Rodents are everywhere, and they'd like a free ride. Any access you give them to food, water, heat and shelter will be discovered. The key to rodent-proofing your home is to prevent them from entering.

Steps

  1. Clean the crawl space. If you've got rodents, you'll see the insulation hanging down (they like to nest in it) and droppings on the vapor barrier. If it is bad, get rid of both. Once the area is clean, you can see what needs to be done. Rodents can carry some nasty diseases (Hantavirus for one, but it is rare) so you may want to wear high-quality respiratory protection.
  2. Look around the inside and outside of your crawl space. Thoroughly examine for any opening 1/4" or larger. Close off any crawl space doors with an actual door instead of a casual closure such as a piece of wood pulled over an opening. You can stuff small openings with steel wool. Medium openings can be bridged with 1/4" hardware cloth (mesh) stapled over the opening. Make sure to check where plumbing, electric and heating enter and exit your house.
  3. Check the outside of the house very thoroughly. Fill or bridge gaps where the house meets the ground to prevent entry.
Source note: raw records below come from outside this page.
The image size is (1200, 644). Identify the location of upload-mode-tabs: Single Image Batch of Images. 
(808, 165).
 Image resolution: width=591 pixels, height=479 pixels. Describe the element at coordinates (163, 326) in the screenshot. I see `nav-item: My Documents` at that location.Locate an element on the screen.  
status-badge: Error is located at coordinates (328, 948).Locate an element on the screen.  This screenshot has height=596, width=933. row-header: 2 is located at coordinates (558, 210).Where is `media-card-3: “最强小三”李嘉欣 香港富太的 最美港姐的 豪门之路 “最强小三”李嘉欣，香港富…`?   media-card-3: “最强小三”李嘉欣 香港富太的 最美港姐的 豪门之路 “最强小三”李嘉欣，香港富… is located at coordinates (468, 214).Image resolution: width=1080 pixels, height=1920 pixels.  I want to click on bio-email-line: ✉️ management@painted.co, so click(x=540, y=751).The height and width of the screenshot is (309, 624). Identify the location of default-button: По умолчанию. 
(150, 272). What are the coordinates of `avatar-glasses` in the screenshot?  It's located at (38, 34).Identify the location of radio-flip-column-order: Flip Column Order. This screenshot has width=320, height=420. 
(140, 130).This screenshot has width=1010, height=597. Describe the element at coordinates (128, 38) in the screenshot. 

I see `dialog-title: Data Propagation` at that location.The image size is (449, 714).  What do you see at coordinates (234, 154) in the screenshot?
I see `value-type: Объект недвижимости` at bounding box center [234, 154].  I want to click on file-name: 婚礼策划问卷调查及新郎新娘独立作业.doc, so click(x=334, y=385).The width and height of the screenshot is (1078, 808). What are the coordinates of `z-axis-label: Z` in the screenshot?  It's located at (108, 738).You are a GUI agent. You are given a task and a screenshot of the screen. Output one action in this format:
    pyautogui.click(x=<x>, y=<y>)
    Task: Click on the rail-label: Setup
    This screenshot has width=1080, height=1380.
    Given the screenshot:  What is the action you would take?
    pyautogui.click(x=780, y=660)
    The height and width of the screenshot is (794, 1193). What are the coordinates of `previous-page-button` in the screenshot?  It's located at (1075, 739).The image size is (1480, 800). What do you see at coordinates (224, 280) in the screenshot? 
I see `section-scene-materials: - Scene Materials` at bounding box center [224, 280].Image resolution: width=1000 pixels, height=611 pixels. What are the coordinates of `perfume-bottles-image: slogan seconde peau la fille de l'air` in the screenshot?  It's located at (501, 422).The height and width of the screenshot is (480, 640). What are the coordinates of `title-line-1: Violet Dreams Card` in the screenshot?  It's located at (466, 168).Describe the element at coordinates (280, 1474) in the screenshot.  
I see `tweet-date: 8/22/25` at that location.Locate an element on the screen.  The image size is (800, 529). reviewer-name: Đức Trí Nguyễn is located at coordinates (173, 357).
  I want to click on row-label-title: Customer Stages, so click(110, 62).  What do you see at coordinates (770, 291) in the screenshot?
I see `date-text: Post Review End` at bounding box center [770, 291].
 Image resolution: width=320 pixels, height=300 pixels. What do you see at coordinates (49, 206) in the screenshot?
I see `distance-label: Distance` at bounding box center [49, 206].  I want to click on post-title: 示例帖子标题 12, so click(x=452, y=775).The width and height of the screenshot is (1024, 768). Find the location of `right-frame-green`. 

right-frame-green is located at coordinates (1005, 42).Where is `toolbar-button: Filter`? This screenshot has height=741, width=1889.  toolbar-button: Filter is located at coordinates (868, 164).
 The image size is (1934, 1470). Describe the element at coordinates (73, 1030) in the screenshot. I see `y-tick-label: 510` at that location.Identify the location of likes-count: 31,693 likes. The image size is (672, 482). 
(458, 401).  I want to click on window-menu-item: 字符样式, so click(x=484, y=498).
You should safely get up on the roof prepared to fill holes where vents exit the roof and where two roof lines intersect. Bring along hardware cloth and fillers as used in the crawl space. This is important because arboreal rats have no problem jumping on to the house, moving in, and finding their way to your generous supplies of food, water, heat, and shelter.
  4. Check the attic to see if you have any activity up there. Put some traps up, check for openings to fill, and remember to reset your traps frequently until you have no activity.
  5. Trim back any trees with branches near the roof to slow down roof jumping.
  6. If you only had a minor infestation, set a few traps. This should do it. Put down plenty, first, baited, but without setting them. This is called prebaiting, and they get the idea that the bait on the little wooden platform is safe. Peanut butter makes a good bait. After prebaiting, set the traps. Make sure to check them.
  7. If you have a bad infestation and they are in the walls, leave a few exit points so they can get out and don't die inside the house. After they're all gone, seal up the holes.
  8. Clean the garage, and the back bedroom. Rats think your clutter is a lovely, undisturbed place to live. Garage doors are hard to exclude because of small openings around the outside of the door, and the fact that you need to open the door. Call the goodwill, St. Vincent's or 1800 Got Junk to clear out the stuff.
  9. When you're done and you think you have fixed your rodent problem, replace the failed insulation and vapor barrier in the crawl space. Watch for freezing pipes if you pull insulation in the wintertime.
  10. Look for problems with your garage door. A garage door weather seal is used to seal the gap between the perimeter of a garage door and the door frame. The material used is made of a flexible rubber,which is vulnerable to chewing by mice and other rodents. Rodents chew through the lower corners to gain access to their new home. A flexible metal strip can be secured to the garage door weather seal where the seal meets the ground. The garage/ home will then be better protected against pesky rodents sneaking inside.

Tips

  • Check for holes after you have any repairs made to the envelope of your house, and check it in spring and fall when rodents are moving outside and back inside.
  • Keep all bird food and pet food in sealed, metal containers. If you have a bad infestation, you might want to stop keeping bird food, bird feeders and pet dishes around (just feed the dog leftovers!). Keep your own food in sealed containers, too (like Tupperware Modular Mates).

Things You'll Need

  • Pick up {{safesubst:#invoke:convert|convert}} of 1/4" mesh hardware cloth. You may need more.
  • You'll need wire snips to cut the mesh into pieces to fit openings.
  • Staple gun with staples. Nothing fancy.
  • A bag of steel wool.
  • Spray foam in cans, but it will not keep out a determined rat.
  • Caulk for very small openings. Paintable is best for visible areas.
  • Replacement insulation and vapor barrier.